“I’m afraid you’re going to have a very rough journey. The track’s surveyed and blazed; they’re working at it in sections, but there are big gaps where nothing has been done yet, and they have been withdrawing a large number of men. Crossing the mountains is a tough proposition in the winter.”

“Kermode didn’t seem afraid of it.”

“He started two weeks ago, when there had been less snow. You’ll find it difficult to get through the passes now.”

“Anyway,” declared Prescott, “I have to get through.”

Ferguson pondered the simple answer. It was, he thought, typical of the man, and the contrast between him and his friend became more forcible. Kermode exercised a curious charm. His gay, careless nature made him excellent company, and he had a strain of somewhat eccentric genius; but he was irresponsible and erratic, one could not depend on him. The Canadian was of different temperament: slower, less subject to impulse, but more stubborn and more consistent. When dealing with him one would know what to expect. He would reason out a purpose and then unwaveringly adhere to it.

“Well,” the clergyman said, “you may have to cross a big province; and though it’s warmer as you get down to the coast, the weather’s often nearly arctic among the ranges, while it’s only here and there that you’ll have a chance to find shelter. It’s a trip that’s not to be undertaken rashly. You’ll need a fur coat, among other things, and I think I can get you one. You had better take a couple of days’ rest so as to start fresh. And now it’s time for bed.”

Prescott spent the next day with him and left the camp at daybreak on the second morning. He wore a long coat, from which the fur had peeled in patches, and carried a heavy pack besides a small ax. His boots were dilapidated, but he had been unable to replace them. There was sharp frost and when he boarded a construction train he looked back at the camp with keen regret; he shrank from the grim wilds ahead. A haze of smoke hung over the clustering shacks, lights still blinked among them, and already the nipping air was filled with sounds of activity. Then the locomotive shrieked and he turned his face toward the lonely white hills as the cars moved forward with a jerk. It was bitterly cold, though he lay down out of the wind behind the load of rails, where hot cinders rattled about him and now and then stung his face.

At noon the train stopped. Alighting with cramped limbs, Prescott saw that the rails went no farther. A few shacks stood forlornly upon the hillside, a frozen river wound like a white riband through the gorge beneath, and ahead lay a sharply rising waste of rock and snow. His path led across it, and after a word or two with the men on the line he began his journey, breaking through the thin, frozen crust. The sounds behind him grew fainter and ceased; the trail of dingy smoke which had followed him melted away, and he was alone in the wilderness. His course was marked, however, by a pile of stones here, a blazed tree there, and he plodded on all day. When night came he found a hollow free from snow beneath a clump of juniper, and lay awake, shivering under his blankets. White peaks and snow-fields were wrapped in deathly silence: there was not even the howl of a prowling wolf or the splash of falling water.

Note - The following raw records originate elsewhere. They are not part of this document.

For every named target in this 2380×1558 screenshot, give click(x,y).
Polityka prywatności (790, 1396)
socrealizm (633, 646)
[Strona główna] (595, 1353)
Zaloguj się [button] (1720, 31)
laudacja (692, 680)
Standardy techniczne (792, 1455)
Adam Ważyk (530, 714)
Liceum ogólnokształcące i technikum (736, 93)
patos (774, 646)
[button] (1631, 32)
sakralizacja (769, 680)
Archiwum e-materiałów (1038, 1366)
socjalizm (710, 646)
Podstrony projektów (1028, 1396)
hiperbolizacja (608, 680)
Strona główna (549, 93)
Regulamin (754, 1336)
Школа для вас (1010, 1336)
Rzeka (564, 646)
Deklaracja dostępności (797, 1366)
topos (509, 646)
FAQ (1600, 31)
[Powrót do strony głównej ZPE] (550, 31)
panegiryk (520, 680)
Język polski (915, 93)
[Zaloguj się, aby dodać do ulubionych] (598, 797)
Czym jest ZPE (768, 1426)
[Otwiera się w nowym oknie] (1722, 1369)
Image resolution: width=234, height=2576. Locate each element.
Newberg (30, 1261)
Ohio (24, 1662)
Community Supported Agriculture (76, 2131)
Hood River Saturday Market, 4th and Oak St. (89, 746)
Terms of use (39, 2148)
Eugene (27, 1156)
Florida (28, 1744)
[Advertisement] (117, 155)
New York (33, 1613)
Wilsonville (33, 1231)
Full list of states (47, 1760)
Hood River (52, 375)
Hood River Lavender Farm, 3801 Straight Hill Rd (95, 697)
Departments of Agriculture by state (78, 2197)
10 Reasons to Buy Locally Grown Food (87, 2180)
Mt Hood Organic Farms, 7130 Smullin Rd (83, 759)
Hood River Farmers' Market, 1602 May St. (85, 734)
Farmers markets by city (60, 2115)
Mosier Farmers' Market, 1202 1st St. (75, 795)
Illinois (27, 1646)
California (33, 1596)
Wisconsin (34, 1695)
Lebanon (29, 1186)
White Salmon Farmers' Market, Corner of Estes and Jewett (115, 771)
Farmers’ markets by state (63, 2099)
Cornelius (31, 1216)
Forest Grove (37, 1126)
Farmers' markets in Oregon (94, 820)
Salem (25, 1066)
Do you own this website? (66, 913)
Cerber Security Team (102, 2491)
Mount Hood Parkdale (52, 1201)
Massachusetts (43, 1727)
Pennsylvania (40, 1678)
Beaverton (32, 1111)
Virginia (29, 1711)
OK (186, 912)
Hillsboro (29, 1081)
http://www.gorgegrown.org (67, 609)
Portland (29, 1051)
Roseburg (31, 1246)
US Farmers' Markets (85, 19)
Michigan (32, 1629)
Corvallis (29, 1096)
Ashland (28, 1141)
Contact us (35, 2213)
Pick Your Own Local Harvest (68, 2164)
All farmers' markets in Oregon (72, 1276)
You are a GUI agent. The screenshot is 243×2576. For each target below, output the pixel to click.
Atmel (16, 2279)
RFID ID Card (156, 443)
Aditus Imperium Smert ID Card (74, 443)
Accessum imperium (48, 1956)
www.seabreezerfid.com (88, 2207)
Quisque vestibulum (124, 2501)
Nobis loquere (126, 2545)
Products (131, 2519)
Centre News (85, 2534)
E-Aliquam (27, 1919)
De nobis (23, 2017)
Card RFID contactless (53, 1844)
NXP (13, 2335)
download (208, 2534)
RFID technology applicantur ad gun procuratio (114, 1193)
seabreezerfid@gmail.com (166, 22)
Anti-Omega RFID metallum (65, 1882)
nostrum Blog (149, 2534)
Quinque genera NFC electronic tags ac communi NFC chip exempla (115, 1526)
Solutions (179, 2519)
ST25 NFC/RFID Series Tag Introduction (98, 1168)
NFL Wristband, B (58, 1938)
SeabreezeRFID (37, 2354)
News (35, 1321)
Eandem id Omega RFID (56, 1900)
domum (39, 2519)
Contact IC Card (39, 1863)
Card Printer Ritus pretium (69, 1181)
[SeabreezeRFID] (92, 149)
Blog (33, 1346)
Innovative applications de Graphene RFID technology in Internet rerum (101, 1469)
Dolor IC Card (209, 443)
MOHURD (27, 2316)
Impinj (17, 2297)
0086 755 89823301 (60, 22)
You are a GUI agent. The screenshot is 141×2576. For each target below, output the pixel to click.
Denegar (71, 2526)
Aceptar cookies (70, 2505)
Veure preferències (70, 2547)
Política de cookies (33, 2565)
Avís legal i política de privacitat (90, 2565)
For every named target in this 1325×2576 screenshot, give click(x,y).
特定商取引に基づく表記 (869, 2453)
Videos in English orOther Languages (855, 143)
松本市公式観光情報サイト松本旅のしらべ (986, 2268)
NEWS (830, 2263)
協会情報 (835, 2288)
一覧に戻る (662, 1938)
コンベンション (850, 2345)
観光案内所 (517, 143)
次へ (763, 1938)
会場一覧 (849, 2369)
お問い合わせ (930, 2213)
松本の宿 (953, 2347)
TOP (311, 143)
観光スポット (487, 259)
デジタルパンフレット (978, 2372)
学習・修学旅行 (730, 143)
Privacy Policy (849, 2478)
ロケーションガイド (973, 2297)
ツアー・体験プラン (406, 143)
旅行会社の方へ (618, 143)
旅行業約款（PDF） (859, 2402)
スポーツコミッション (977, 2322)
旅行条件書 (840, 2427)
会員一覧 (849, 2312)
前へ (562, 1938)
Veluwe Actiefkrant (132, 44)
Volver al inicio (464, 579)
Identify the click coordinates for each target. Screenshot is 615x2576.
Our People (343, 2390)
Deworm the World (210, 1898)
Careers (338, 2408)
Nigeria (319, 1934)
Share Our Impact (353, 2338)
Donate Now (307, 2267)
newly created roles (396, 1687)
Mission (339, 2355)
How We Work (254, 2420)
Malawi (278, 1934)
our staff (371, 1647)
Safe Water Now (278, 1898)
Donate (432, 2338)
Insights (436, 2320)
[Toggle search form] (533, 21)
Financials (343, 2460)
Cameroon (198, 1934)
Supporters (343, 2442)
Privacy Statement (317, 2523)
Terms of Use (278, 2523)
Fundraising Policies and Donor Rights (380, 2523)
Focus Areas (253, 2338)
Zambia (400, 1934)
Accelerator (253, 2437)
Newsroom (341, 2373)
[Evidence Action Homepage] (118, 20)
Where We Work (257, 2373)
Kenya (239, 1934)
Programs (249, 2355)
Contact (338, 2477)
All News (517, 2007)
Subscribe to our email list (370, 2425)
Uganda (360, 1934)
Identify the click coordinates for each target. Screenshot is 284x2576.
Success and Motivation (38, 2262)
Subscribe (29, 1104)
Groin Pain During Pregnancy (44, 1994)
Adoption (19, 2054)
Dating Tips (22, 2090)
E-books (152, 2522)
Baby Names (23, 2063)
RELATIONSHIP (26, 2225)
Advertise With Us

Rising at dawn, almost too cold to move, he could find no dry wood to make a fire and had serious trouble in getting on his frozen boots; and after a hurried meal he set out again. It was some time before he felt moderately warm, but with a short rest at noon, he held on until evening was near, when he camped in a deep rift among the rocks filled with small firs. Here he found dry branches, and made his supper, sitting between a sheltering stone and a welcome fire. Soon afterward, he lay down and slept until the piercing cold awakened him near dawn. The fire had burned out to a few red embers; he had some trouble in stirring it into life, and it was bright daylight when he resumed his journey.

He was too tired and generally too cold to retain any clear impression of the next few days’ march. There were ranks of peaks above, glittering at times against an intensely blue sky, but more often veiled in leaden cloud, while rolling vapor hid their lower slopes. He skirted tremendous gorges, looked up great hollows filled with climbing trees, followed winding valleys, and at length limped into sight of a lonely camp at the foot of a crag. The light was fading when he reached it, though a lurid sunset glowed behind the black firs on the crest of a ridge, and the place had a desolate look. Most of the shacks were empty, there were rings of branches with a litter of old cans about them where tents had been pitched, but a few toiling figures were scattered about a strip of track. It was comforting to see them, but Prescott was too jaded to notice what they were doing.